Many web designers think it is the most fantastic option for buttons and other calls to action because it firmly pushes action. However, don't feel like this is your only option because research doesn't always back up this assertion - we discussed our approach to compelling calls to action in full in a previous blog article.


Purple, like orange, can be divisive; it will likely attract female clients while repelling male customers. Purple mixes the strength of red with the steadiness of blue, giving it a real luxury feel. On the other hand, purple represents intrigue, creativity, and wisdom. It isn't appropriate for many industries, but it may be the best option for a select few.


Pink has strong gender connotations and is frequently associated with delicacy and softness. It might appear delicate and fragile, like a flower, in lighter tones, while more powerful tints can appear ecstatic or raucous. Pink, like red, denotes love, but it's a kinder, more intimate kind of love than the fiery intensity we associate with red.


Brown is the least popular web design color. All men and women dislike it, and it isn't easy to match with other hues. Its favorable implications are reliability and toughness, but keeping it from looking drab and dark requires an excellent eye for design.

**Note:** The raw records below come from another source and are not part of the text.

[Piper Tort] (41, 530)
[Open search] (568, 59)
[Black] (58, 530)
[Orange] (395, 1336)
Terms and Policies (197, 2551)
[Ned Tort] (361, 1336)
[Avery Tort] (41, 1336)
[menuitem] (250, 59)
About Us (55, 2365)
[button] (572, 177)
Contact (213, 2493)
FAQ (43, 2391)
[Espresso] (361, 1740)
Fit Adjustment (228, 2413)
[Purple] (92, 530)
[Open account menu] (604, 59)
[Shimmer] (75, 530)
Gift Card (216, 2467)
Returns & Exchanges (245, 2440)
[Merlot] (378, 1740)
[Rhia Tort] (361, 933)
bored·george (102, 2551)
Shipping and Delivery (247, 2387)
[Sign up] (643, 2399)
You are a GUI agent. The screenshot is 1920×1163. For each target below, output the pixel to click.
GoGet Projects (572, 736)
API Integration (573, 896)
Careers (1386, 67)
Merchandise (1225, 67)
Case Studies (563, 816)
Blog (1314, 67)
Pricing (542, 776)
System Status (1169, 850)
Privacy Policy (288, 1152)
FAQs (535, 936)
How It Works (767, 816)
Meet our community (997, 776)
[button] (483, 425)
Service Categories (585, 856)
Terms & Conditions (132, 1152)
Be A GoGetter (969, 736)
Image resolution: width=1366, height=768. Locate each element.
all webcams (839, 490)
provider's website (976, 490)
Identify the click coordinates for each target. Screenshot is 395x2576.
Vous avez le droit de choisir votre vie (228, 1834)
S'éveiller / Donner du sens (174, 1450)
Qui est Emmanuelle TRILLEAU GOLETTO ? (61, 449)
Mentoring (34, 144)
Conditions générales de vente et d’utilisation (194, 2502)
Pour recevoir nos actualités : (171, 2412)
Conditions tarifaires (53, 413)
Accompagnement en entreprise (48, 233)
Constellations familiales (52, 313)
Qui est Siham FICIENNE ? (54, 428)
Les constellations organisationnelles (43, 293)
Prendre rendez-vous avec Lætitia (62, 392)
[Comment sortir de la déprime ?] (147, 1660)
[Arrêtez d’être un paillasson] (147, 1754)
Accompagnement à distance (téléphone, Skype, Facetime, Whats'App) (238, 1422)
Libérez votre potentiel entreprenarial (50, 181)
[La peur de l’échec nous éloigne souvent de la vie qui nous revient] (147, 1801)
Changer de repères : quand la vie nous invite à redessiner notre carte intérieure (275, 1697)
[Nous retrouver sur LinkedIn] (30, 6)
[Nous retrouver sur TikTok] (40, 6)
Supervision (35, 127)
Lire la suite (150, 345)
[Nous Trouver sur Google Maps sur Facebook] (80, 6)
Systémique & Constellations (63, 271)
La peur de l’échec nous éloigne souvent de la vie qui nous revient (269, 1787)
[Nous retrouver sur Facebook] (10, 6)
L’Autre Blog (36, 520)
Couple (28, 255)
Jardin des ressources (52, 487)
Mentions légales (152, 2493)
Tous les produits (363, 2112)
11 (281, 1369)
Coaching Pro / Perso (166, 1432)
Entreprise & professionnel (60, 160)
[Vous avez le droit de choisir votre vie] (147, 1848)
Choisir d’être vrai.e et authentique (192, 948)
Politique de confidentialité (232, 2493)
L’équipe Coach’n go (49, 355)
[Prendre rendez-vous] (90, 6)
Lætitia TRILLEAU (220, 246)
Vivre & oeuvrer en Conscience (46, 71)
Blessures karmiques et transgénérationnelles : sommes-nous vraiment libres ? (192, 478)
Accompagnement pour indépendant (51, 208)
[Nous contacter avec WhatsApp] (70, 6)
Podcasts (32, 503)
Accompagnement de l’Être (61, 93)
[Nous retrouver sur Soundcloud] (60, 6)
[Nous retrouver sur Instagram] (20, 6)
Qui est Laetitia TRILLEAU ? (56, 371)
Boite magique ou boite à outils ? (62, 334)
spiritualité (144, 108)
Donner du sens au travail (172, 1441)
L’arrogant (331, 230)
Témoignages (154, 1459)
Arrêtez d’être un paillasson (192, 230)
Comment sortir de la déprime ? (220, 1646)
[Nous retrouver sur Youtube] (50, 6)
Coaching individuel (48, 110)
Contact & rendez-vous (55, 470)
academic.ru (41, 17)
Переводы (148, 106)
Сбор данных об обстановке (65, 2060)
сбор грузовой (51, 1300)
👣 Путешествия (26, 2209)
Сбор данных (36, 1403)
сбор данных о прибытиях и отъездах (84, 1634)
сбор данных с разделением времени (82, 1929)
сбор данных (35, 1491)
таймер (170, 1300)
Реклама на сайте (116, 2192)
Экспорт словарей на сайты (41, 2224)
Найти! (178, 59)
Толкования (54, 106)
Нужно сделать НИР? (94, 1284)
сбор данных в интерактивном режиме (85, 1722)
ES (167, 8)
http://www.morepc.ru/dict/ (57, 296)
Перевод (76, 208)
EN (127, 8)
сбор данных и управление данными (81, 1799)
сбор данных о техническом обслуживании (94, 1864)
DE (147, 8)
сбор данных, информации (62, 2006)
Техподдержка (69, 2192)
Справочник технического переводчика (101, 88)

Blush, an exact tone of nude pink that verges on beige, has grown increasingly popular in recent years as a modern alternative to both pink and brown. Businesses that cater to women, particularly those in their 20s and 30s, frequently utilize blush as a neutral with more feminine undertones instead of tan or beige.

Step 2: Think about which colors are best for your business sector.

While it is unlikely that your company's purpose is to blend in with the competition fully, some colors are particularly well suited to specific industries (and other colors that can send your users running away).

The following colors are some of the most common colors used in various industries:

Blue: Medical, science, utilities, politics, healthcare, recruitment, law, information technology, dental, and corporate are just a few examples.

Green: Medicine, education, government, employment, ecological industry, tourism, human resource management, and economics.

Black: Construction, banking, oil, banking, fashion, beauty, mining, marketing.

Grey: cars, writing, sportswear, science, and tech.

Red: fashion, design, cooking, dating, video games, retail, automotive, gadgets.

Orange: beverages, retail, wellness.

Yellow: automotive, retail, cooking, tech, architecture.

Pink: health, diet, makeups, retail.

While you shouldn't let these trends limit your color choices for your website, they are trends for a reason. Because your company's general message is likely to be comparable to that of your closest competitors, adopting a color that's entirely out of the box for your industry could do more harm than good (by delivering the wrong message to customers).